The “trick” to Avisynth, such as it is, is to think of your operations as creating individual clips. You could export any of these clips and have a working video output. So you do something like:
rawclip = AviSource(“MyInputClip.avi”)
and now rawclip is a clip containing the original input video. You could put “return rawclip” next, open it up in VirtualDub, and see your original, unchanged video. My next step is to build up a “mainclip” variable which will ultimately contain the end product of my editing. Let’s say I want to cut out certain segments. I call out the portions I want to keep:
mainclip = rawclip.Trim(0, 5000)
mainclip = mainclip ++ rawclip.Trim(6000, 8000)
mainclip = mainclip ++ rawclip.Trim(9000, 15000)

---*---

# [WORK INSTRUCTIONS]
(a) In the Avisynth passage, which program does the writer name for opening the script to view the original, unchanged video?
(b) Retype the stretch of the Avisynth passage from "and now rawclip" through "mainclip ++ rawclip.Trim(9000, 15000)".
(c) Write what comes next in the passage on editing with Avisynth, continuing from its final line.

Stored data entries:
---*---

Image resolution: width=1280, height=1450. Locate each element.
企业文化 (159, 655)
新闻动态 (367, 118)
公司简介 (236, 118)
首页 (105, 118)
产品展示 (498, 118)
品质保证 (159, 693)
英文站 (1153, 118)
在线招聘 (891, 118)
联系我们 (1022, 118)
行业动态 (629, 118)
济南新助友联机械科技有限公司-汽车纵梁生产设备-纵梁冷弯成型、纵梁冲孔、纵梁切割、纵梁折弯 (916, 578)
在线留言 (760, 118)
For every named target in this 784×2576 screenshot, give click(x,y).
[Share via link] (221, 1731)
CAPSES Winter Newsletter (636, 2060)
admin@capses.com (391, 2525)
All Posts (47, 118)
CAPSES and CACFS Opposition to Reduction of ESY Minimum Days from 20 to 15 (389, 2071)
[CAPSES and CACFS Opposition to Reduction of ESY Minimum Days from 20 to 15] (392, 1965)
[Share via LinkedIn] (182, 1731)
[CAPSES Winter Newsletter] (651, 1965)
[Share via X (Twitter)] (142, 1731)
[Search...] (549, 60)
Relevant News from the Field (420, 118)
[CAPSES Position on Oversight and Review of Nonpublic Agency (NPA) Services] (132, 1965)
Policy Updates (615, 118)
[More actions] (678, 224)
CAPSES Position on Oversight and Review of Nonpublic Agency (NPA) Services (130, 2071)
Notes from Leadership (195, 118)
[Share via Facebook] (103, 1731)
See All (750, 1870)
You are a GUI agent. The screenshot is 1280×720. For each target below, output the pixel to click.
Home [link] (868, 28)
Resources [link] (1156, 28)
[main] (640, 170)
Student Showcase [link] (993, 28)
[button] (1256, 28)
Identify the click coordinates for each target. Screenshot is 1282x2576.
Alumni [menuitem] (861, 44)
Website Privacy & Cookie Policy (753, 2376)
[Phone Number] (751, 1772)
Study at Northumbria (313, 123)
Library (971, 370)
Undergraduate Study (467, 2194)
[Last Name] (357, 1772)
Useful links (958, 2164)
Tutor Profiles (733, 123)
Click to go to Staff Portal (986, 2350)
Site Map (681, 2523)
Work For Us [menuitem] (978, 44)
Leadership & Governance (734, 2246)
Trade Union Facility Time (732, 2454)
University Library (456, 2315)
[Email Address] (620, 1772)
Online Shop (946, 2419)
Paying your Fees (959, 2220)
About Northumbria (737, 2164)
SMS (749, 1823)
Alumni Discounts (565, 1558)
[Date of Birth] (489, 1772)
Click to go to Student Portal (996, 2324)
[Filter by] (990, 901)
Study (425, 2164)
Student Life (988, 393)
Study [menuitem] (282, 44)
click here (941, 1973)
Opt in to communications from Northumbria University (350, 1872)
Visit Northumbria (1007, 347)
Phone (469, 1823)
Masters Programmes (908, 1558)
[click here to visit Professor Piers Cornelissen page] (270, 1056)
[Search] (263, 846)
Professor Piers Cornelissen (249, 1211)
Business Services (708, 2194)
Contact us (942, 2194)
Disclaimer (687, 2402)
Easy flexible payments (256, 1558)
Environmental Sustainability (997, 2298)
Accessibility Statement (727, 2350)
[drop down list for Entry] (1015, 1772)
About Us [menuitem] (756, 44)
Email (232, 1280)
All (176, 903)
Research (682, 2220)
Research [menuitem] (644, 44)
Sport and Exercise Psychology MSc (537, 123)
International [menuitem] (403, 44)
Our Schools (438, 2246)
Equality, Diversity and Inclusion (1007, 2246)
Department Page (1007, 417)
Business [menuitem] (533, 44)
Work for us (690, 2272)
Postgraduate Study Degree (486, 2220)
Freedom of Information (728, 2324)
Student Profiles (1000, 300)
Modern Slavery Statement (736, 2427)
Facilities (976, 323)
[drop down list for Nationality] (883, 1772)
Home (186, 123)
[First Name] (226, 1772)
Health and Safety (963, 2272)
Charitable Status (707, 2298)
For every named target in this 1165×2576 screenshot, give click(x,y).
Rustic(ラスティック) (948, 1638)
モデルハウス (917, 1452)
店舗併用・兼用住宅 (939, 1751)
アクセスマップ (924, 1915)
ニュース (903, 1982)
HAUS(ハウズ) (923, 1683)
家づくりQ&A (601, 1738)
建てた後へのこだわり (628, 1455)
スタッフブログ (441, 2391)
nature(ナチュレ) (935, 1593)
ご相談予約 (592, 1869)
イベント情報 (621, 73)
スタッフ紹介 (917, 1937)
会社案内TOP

---*---

# [ANSWERS TO EACH TASK]
(a) VirtualDub

(b)
and now rawclip is a clip containing the original input video. You could put “return rawclip” next, open it up in VirtualDub, and see your original, unchanged video. My next step is to build up a “mainclip” variable which will ultimately contain the end product of my editing. Let’s say I want to cut out certain segments. I call out the portions I want to keep:
mainclip = rawclip.Trim(0, 5000)
mainclip = mainclip ++ rawclip.Trim(6000, 8000)
mainclip = mainclip ++ rawclip.Trim(9000, 15000)

(c)
The ++ simply appends the two clips. Each time, I’m adding a segment of the original video (rawclip) to the end product (mainclip). Then I want to do something fancy to a particular segment:
mainclip = mainclip ++ rawclip.Trim(17000, 17100).Reverse
Now I’ve reversed a portion of the original clip and added that to my output. Maybe that was the end of my video, so I want to export the result.
return mainclip.ConvertToYV12
MeGUI requires YV12 video to encode in H264, so in case my original clip wasn’t in that colorspace, I convert it.
Now let’s say I create a commentary track in Audacity and want to add that to the video. I can export the audio as a WAV using VDub, import it into Audacity, and mix there, then export to a new WAV and import that into Avisynth. Or I can just export the commentary alone and do something like this:
soundclip = WavSource(“MyCommentary.wav”)
mainclip = MixAudio(mainclip, soundclip, 0.3)
right before the return statement. That mixes the two audio clips together in a 30:70 volume ratio - I can play with that number until I get something that sounds good. If my soundclip variable is the game and commentary audio already mixed, I can just replace the audio track entirely:
soundclip = WavSource(“FinalAudio.wav”)
mainclip = AudioDub(mainclip, soundclip)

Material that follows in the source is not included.